Update on the Ocean Beach Pier – the West End May Be Permanently Closed Off

by on May 4, 2021 · 5 comments

in Ocean Beach

By Geoff Page

On April 13, The OB Rag published a piece about the OB pier, exposing the existence of a detailed engineering report on the pier’s condition dated September 3, 2019, that the city had been sitting on. Four days later, the city responded by “releasing” the report to the general public using the media.

In the days that followed, the city explained there was an on-going assessment of the pier and a report was expected soon.  A public records request was initiated to obtain information on who was conducting the assessment, and what was being done because the city did not provide those details.

The following is an account of what was provided, a contract with an engineering firm and a two and one quarter page memorandum from that firm. If nothing else, what follows describes either incompetence or an attitude that the pier is a low priority for the city.  This account also further reveals just how damaged some of the pier really is.

Engineering Contract

On March 8, 2021, both the City Attorney and the Mayor signed a $25,000 “Agreement Between The City Of San Diego And Moffatt & Nichol For OB Pier Assessment Improvement Project.” Moffatt & Nichol is the engineering firm that produced the 364-page, September 3, 2019 pier report.  The firm signed the new 40-page contract on February 24, 2021.

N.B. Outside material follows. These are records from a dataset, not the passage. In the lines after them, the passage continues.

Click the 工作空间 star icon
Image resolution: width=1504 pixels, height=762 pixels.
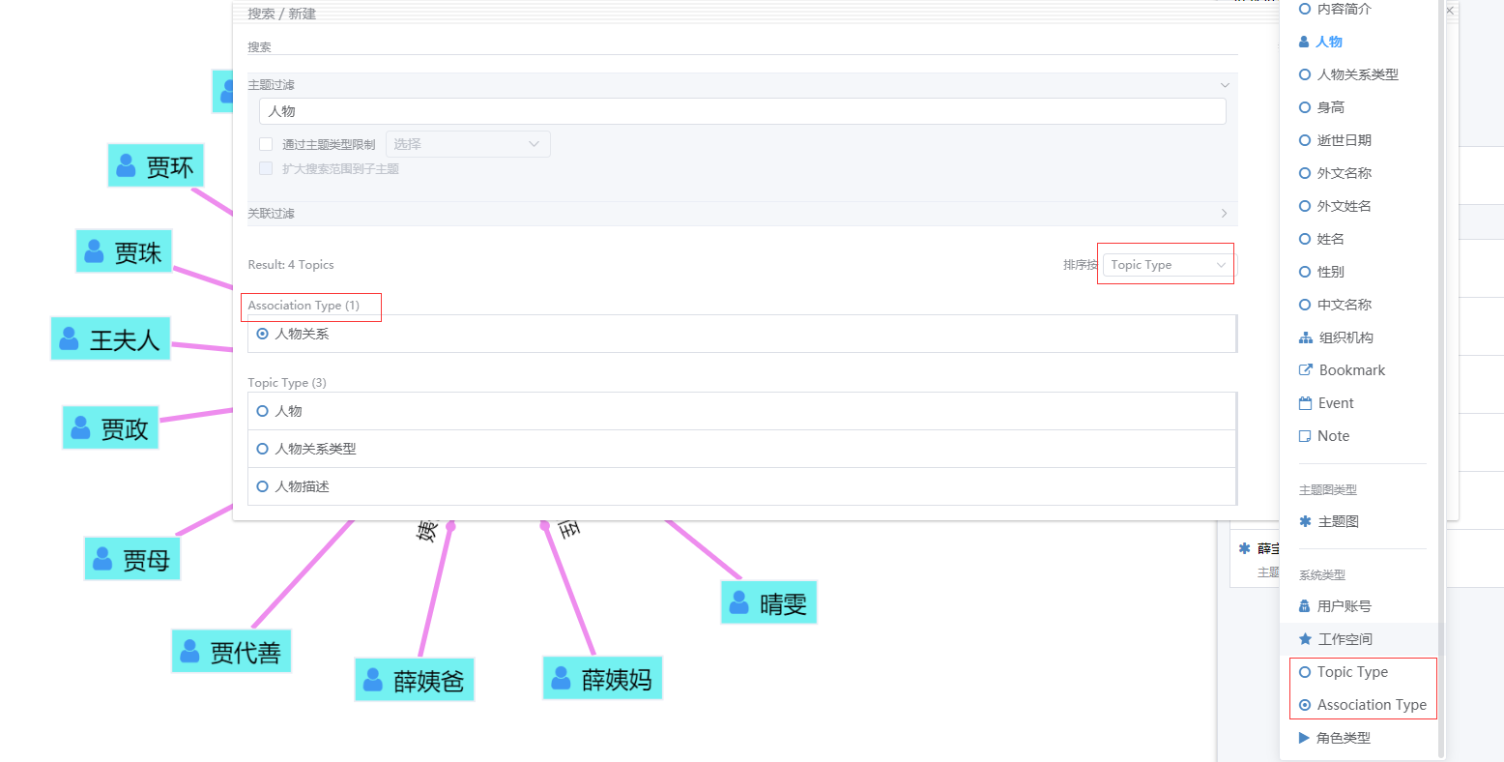pos(1305,639)
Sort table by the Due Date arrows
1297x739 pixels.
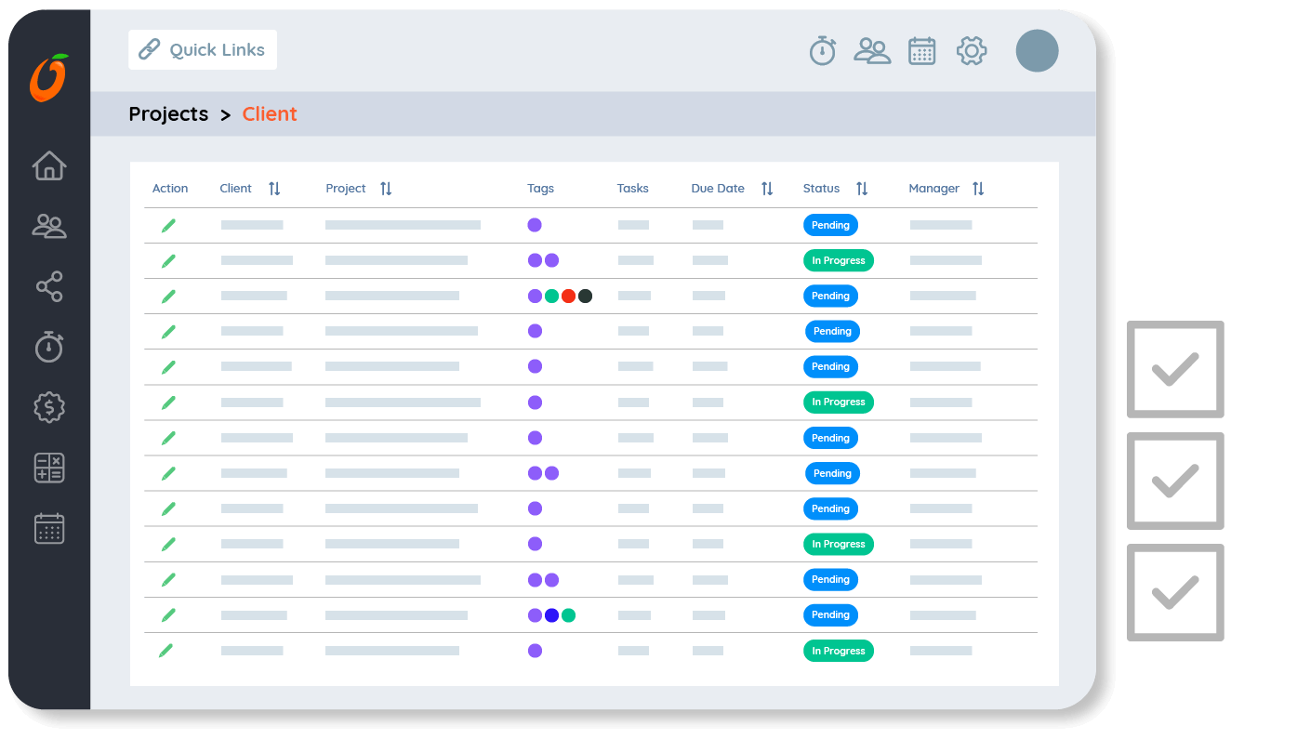pos(767,189)
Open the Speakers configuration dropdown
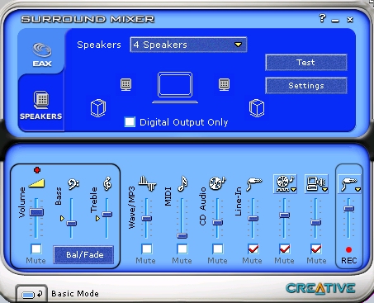This screenshot has width=374, height=303. click(x=188, y=45)
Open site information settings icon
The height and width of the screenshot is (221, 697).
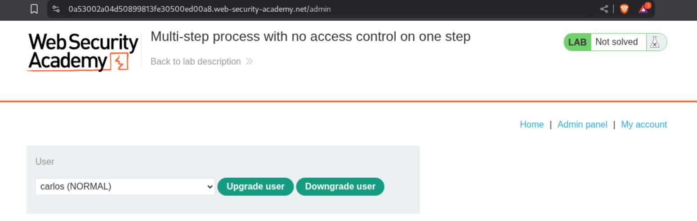pos(56,9)
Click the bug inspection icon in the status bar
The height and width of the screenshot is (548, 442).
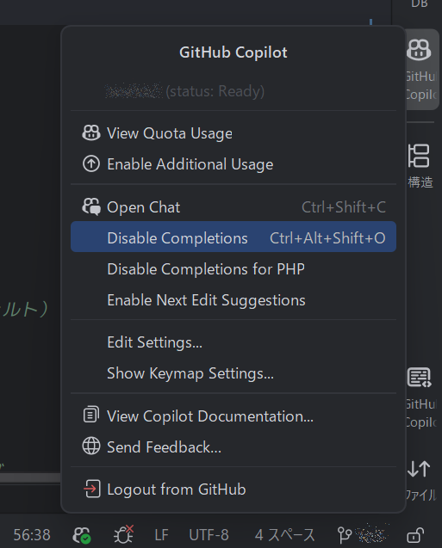[123, 535]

According to the Municipal Code, the city’s purchasing officer can award a contract with no advertising or competitive bidding if it is no more than $25,000.

Exhibit A to the contract, “Scope of Services,” detailed what this agreement was for.  It was brief, because $25,000 does not go far when it is for expert professional services. It is reprinted here entirely, in pieces.  The first paragraph was:

“The pier has recently been affected by a significant wave event during an extreme high tide occurring on January 11, 2021. A site visit is required to perform cursory evaluation of the superstructure via the topside to provide guidance on safety of City maintenance staff occupying the structure for repair work. The team will also conduct a visual inspection of the accessible, unsubmerged, above water portion of the pier from a boat. A drone survey will be conducted by the City and the footage will be made available to the inspection team. The inspection will identify any egregious conditions and significant changes since the last inspection. Identification of areas of structural concern and to what extent they appear to have changed since the last visual inspection will be reported to the City.”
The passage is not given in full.